*WORK REQUIRED*: Please update the lines beginning with the one containing "Image resolution: width=746" and ending after the one containing "click(x=248, y=122)" by replacing "green" with "blue", with everything else unchanged. Leave the pictures out of your answer.
--- Begin PROVIDED ENTRIES ---
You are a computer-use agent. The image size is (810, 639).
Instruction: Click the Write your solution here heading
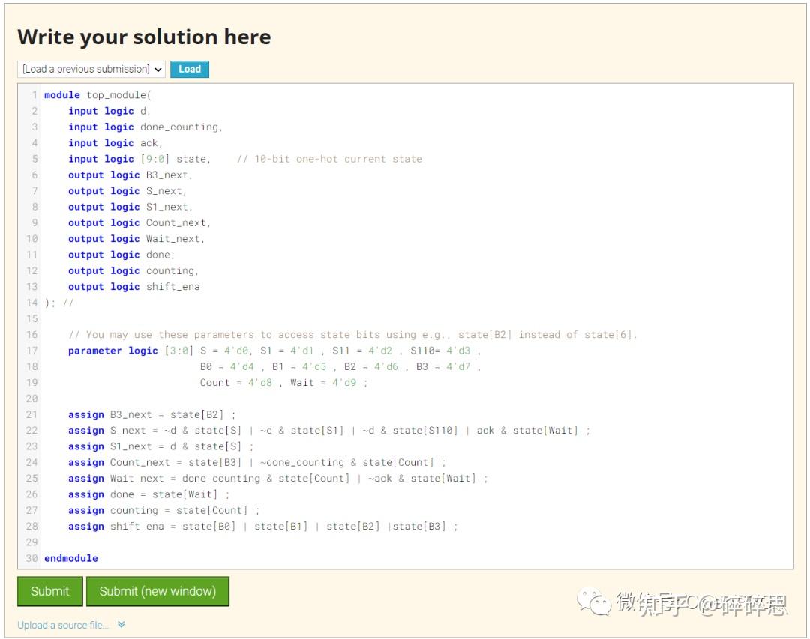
--- End PROVIDED ENTRIES ---
--- Begin PROVIDED ENTRIES ---
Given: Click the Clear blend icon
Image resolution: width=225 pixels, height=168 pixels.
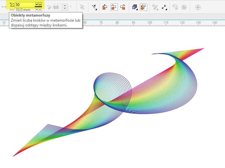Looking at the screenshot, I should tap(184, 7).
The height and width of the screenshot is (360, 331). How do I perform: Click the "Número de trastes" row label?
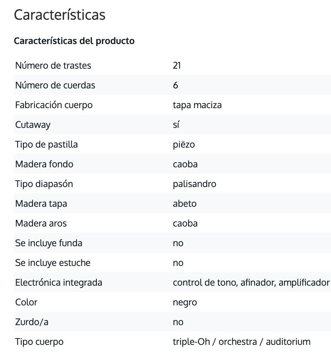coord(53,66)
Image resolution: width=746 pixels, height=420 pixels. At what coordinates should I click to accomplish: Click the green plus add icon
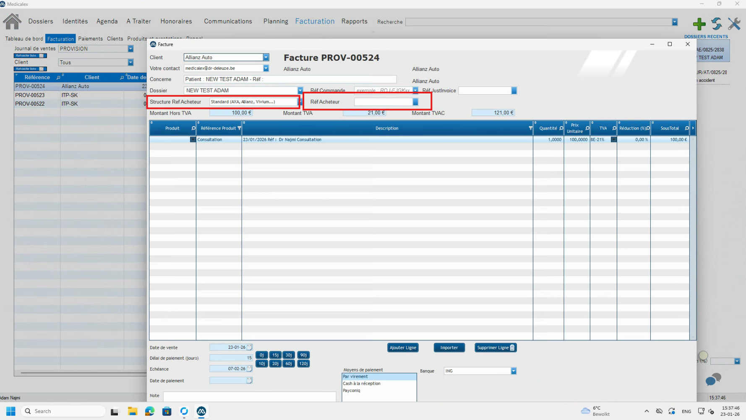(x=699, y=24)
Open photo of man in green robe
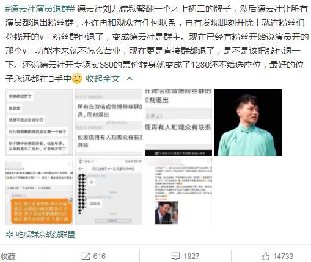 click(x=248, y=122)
--- End PROVIDED ENTRIES ---
*THE REPLY*:
Image resolution: width=746 pixels, height=420 pixels. At what coordinates should I click to accomplish: Click the blue plus add icon
(x=699, y=24)
Open photo of man in blue robe
 click(x=248, y=122)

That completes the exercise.